Propensity score matching (PSM) has become a popular workhorse in observational causal inference ever since its introduction by Rosenbaum and Rubin in 1983. However, a recent manuscript by King and Nielsen argues that PSM increases "imbalance, inefficiency, model dependence, and bias". In their view, propensity scores should not be used for matching. This is a strong, important, and potentially very troubling claim.
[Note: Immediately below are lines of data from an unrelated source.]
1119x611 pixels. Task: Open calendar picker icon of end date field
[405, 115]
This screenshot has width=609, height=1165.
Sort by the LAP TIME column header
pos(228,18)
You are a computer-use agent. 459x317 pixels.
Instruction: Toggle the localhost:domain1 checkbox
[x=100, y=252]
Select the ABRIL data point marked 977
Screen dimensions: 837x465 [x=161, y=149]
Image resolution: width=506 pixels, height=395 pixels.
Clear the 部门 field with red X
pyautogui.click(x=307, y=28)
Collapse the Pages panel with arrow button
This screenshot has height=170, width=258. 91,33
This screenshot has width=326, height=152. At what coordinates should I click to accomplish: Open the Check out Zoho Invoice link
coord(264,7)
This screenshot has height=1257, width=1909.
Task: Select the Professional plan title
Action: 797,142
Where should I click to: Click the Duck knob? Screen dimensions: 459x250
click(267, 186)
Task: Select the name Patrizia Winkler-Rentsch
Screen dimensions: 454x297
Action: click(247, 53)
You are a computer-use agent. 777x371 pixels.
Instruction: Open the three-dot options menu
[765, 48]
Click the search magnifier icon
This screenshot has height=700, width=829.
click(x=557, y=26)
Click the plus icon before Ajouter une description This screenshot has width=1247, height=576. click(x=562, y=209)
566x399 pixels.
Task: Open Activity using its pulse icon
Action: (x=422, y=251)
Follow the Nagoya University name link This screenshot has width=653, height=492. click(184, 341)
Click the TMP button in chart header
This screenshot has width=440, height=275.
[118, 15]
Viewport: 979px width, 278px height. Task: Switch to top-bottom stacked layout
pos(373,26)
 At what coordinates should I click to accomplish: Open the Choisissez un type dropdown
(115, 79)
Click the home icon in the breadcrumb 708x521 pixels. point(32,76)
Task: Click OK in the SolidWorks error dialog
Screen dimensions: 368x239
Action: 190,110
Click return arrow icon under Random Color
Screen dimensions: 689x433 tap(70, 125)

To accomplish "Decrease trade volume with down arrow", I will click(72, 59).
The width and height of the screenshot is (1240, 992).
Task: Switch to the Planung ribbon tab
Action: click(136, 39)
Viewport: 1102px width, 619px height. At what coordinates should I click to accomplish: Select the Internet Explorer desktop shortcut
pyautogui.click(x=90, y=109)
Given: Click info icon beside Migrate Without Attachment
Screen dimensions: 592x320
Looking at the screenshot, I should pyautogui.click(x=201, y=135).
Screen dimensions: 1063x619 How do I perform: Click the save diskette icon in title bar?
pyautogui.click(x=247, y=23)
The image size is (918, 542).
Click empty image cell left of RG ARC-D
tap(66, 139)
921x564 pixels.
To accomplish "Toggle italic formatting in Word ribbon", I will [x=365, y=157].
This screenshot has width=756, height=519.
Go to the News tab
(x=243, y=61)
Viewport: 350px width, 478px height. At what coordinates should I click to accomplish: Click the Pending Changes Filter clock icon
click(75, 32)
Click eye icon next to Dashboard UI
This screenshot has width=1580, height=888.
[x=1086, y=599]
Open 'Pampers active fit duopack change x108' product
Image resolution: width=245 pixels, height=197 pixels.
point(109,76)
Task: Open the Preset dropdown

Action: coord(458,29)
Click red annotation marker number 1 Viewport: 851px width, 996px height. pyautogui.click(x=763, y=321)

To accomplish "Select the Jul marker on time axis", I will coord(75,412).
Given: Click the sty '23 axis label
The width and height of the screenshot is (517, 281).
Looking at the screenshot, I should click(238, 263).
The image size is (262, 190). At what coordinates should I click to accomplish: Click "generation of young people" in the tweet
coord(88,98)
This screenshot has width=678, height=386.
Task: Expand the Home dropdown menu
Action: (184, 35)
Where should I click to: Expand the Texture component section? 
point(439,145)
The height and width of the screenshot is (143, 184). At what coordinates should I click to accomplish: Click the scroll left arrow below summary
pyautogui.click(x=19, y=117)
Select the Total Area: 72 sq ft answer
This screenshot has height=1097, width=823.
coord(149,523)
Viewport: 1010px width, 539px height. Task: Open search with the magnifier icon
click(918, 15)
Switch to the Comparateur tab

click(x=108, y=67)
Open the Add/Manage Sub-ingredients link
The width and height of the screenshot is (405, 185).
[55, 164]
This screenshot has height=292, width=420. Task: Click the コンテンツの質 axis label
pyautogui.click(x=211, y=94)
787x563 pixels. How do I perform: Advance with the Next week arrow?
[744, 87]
My purpose is to reframe their claims in the modern language of directed acyclic graphs. Specifically, I show how the propensity score is a collider, and how PSM tries to recreate a complete randomized experiment stratified along Isopropenity Sets (defined below). This can indeed result in small sample bias, inefficiency, and model dependence. However, the extent of the problem will likely depend on the specific PSM algorithm used, of which there are many.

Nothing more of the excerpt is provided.